I haven’t written a game review in a long while, but then I haven’t played a game that affected me as strongly Gone Home in a long while.
What is Gone Home? Well, it’s sort of a first person interactive fiction game. It is the debut release of the The Fullbright Company, formed by a group of developers who have variously worked on Bioshock 2 (and it’s acclaimed DLC Minerva’s Den), Bioshock Infinite, and others. Here, watch this video:
The story is told through two main mechanisms. You play as Katie, returning from an extended trip in Europe to her family’s new home in Portland. You walk around, leafing through personal belongings of the family who live there, piecing together an incidental narrative of their lives. This aspect of the game is particularly impressive. Objects can be examined from all angles, notes are actually handwritten (not written in a handwriting font), object labels and book covers are fully legible (and fascinating), and everything is more or less where it might be in a lived-in family home.
There are incredibly rich details to be learned about the lives of each family member, and these details are imparted in a very subtle and naturalistic way. There are many characters who are never seen nor heard, but between their handwriting and their personal belongings, Gone Home lets you feel like you know these people, that you are a part of their lives.
The second storytelling mechanism in Gone Home is a series of audio diaries, triggered by certain objects in the world.

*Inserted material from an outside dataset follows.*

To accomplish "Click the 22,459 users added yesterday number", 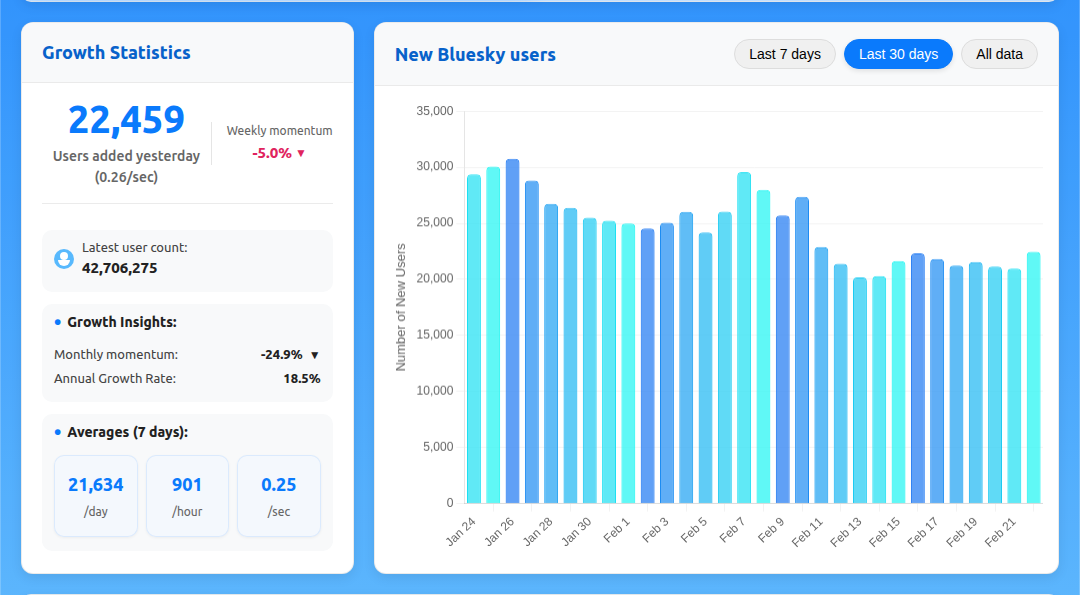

There is certain amount of videogamey artifice to this at the outset , though by the end it is better contextualised than the audio logs of in most games, wherein some poor scientist’s dying words on tape just happened to include the password to the door you must open to proceed. The voice acting and writing is absolutely superb throughout, and it really brings the characters and the world to life.
There is a sense of voyeurism to some degree, going through other peoples’ belongings, though the player is a member of the family, so it never veers into creepy territory. The game even provides an option to return any object to the location it was found in – not for an achievement (of which there thankfully are none), or some other arbitrary reward, but because the world is so rich and believable that it feels wrong to just drop that Heavens to Betsy cassette case on the floor when you’re done looking at it.

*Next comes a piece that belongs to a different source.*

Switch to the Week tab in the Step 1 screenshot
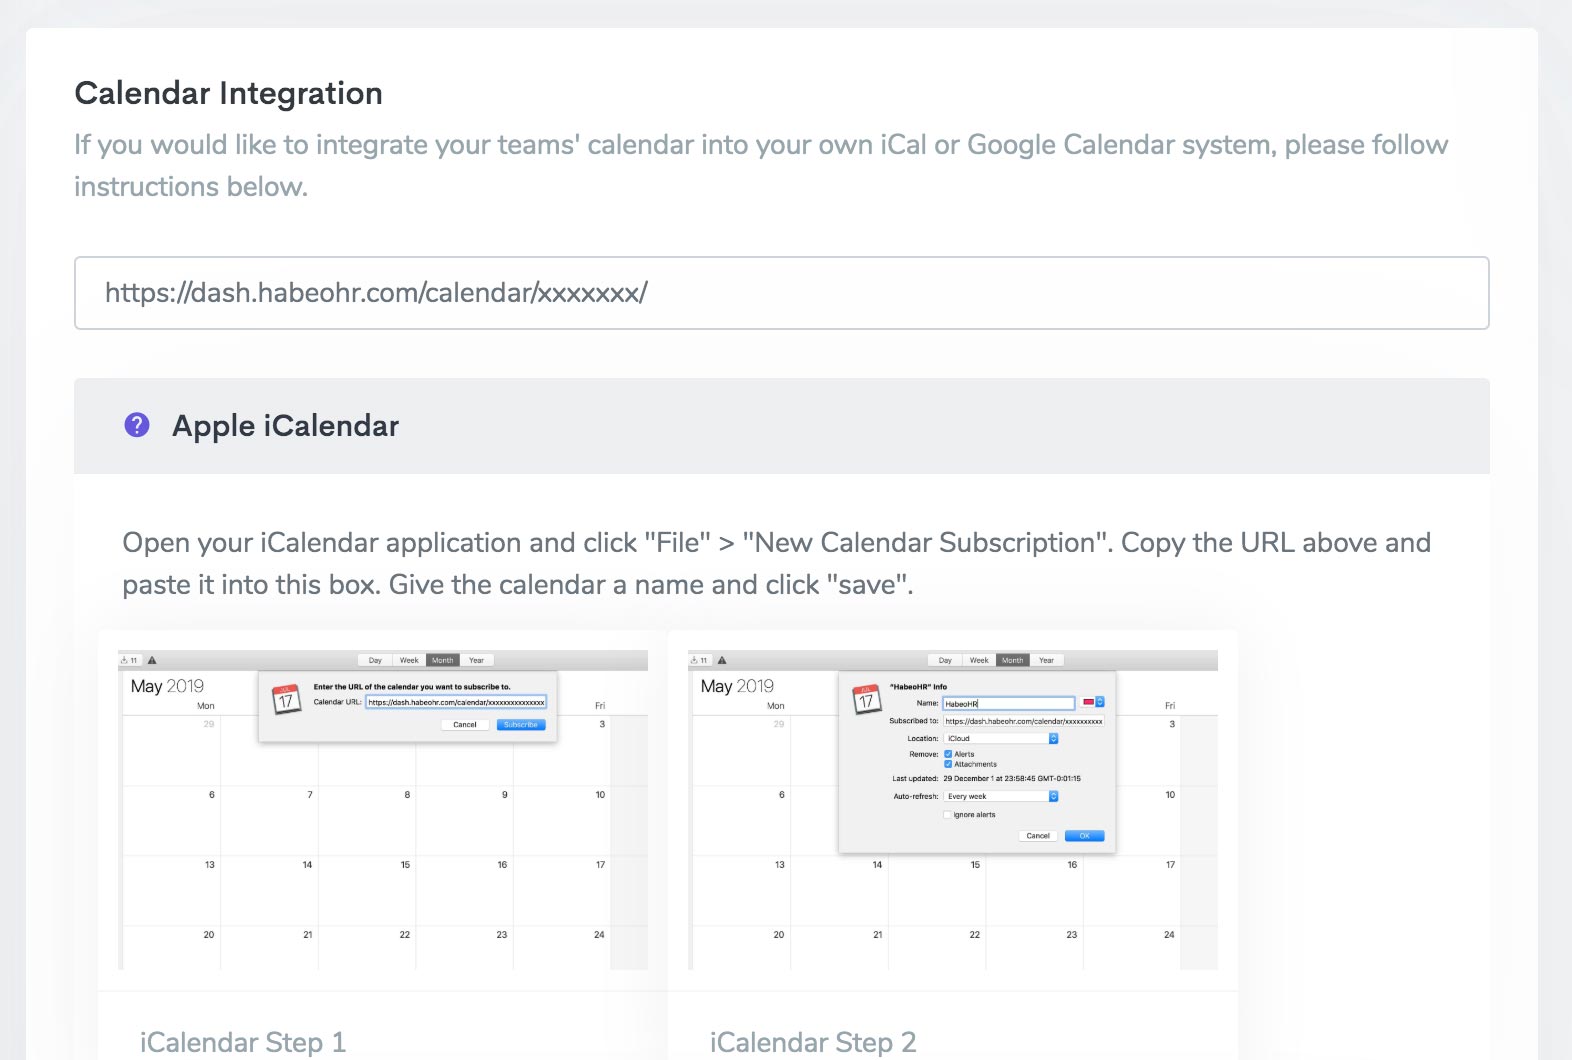The height and width of the screenshot is (1060, 1572). (409, 660)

Regarding the world the game takes place in. It’s mid 90s Portland, the Riot Grrrl scene is in full effect, and that whole teenage disillusionment thing. I’m slightly too young, and born in the wrong part of the world to have been aware of this at the time, but I do have a fondness for all things Pacific Northwestern counterculture, so I get a kick out of that. And even if you’re not interested by that off the bat, these elements provide a colourful and important cultural context for the story.
Early on, there is an expectation on the player’s part that something supernatural is lurking around the corner, aliens, ghosts or monsters lurking behind the next door or through a secret passageway hidden in the wall. This is probably because the game bears some superficial resemblance to the Amnesia series, but make no mistake, this is not a horror game. The atmosphere is a little spooky, but there’s no jump scares or sudden twist. Although the designers toy with these expectations a little, Gone Home has a very different and much more personal and realistic story to tell.
Without going into too much detail, the main narrative here focuses on Samantha, the younger sister of the family, and her experiences as she comes to the end of her high school days, it really would be a shame to spoil any more of the story.
At this point I wrote 1,000+ word rant about polarisation in this game’s reception, and a disconcerting trend towards anti-feminism as a backlash toward an increasingly inclusive form of videogame journalism, but that’s a story that’s been covered elsewhere by better writers than me. I might revisit it for later, but for now let me just say this: regardless of the specifics of this story’s subject matter, this game works as a piece of interactive fiction. It is a game, and it’s completely okay to not like it, but you also need to understand it’s perfectly possible to enjoy this game for what it is without there being some hyper-PC agenda behind it.
This is not a new genre of game, but it’s one that fell by the wayside for many years. Indie darlings like Gone Home, Dear Esther and The Stanley Parable have revived the genre to some extent, but it’s still on the fringes. There are some who would say there’s not enough “game” in there to justify the price, but I disagree. This game weaves a story in such an interactive way that it would lose its potency in a non-interactive form. There are characters here whose lives you become invested in, whose struggles and experiences ring true in a way that is new and exciting for the medium, and I think that ought to be celebrated.
If you come to this looking for an action game, an RPG, or more justifiably a survival horror game, you will be disappointed. This is not a challenging to overcome, full of choices and branching dialogue trees. Here the exploration of this highly detailed world and its narrative serves as its own reward. Though it’s not a particularly complex narrative, certainly not one that is particularly groundbreaking in and of itself, it’s just an extremely well-told in a medium unaccustomed to such grounded storytelling.
Truth be told, there is very little real reason to revisit this game once its couple hours of play time draw to a close, but the developers just added a nice commentary mode if you’re into that. If you’re looking for endless hours of distraction, you may be left feeling short-changed. While not super-expensive, this is not cheap enough to really be a whimsical purchase.
If like me, you value the richness and quality of an experience over its duration, and are open to the idea of a well-told narrative of exploration, there’s more than sufficient treasure to be enjoyed here.